> _EXERCISE AIM_: Repeat the data below word for word, from the start through the line containing "center [972, 657].".

> _MATERIAL SUPPLIED_:
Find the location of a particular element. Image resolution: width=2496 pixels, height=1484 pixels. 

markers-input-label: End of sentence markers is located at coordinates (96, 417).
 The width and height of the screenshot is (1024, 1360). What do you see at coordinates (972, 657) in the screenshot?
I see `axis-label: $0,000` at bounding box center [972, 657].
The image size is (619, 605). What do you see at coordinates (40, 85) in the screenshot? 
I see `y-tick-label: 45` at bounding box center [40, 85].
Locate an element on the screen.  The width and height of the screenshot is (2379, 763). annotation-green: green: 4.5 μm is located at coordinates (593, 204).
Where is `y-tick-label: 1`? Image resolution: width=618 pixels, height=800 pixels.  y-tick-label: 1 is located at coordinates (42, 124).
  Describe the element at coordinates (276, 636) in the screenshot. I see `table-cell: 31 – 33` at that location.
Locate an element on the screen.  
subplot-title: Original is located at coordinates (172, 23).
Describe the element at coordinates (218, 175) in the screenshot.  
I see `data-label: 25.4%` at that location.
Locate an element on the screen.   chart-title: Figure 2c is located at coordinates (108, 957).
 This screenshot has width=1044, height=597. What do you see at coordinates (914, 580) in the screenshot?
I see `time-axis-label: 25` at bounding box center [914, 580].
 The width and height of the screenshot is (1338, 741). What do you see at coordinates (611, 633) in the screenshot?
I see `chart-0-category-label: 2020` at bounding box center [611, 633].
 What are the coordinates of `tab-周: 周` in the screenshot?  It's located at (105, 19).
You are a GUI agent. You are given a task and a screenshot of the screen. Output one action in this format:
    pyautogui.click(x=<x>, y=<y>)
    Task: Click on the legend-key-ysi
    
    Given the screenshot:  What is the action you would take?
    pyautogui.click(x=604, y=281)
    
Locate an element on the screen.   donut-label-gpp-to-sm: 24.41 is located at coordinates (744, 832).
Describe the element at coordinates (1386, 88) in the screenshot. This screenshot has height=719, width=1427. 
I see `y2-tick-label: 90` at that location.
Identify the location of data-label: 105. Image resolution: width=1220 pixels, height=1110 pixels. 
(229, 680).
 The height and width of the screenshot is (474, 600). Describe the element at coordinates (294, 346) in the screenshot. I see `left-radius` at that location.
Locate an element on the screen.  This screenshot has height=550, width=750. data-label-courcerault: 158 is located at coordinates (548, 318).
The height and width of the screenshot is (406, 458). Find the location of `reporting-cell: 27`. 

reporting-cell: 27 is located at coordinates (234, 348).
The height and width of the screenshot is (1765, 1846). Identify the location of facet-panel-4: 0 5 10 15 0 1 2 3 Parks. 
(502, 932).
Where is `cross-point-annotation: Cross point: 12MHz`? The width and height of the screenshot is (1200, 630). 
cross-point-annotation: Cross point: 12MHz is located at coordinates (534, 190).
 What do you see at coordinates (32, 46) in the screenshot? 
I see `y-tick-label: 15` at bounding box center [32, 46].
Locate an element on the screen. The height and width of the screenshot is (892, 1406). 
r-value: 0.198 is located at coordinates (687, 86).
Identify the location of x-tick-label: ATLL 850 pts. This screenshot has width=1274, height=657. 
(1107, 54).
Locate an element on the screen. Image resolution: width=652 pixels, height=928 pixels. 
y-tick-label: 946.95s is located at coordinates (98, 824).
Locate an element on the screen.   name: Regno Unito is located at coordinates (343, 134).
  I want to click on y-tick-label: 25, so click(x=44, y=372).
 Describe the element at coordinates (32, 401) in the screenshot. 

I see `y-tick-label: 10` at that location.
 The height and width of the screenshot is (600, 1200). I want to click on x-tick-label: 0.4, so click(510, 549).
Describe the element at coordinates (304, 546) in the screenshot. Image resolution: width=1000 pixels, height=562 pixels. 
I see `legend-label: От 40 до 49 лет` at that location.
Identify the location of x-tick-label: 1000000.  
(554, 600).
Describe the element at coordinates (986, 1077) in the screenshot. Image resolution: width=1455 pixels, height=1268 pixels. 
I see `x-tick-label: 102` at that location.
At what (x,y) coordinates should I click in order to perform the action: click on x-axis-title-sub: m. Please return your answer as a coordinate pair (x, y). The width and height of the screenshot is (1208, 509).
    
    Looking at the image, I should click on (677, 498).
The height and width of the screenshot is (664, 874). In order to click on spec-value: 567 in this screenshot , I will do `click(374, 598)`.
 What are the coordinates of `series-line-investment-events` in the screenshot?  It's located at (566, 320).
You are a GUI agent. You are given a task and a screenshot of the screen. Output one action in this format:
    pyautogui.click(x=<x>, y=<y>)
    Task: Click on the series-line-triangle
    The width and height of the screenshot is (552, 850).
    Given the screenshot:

> _RESPONSE TO THE TASK_:
Find the location of a particular element. Image resolution: width=2496 pixels, height=1484 pixels. 

markers-input-label: End of sentence markers is located at coordinates (96, 417).
 The width and height of the screenshot is (1024, 1360). What do you see at coordinates (972, 657) in the screenshot?
I see `axis-label: $0,000` at bounding box center [972, 657].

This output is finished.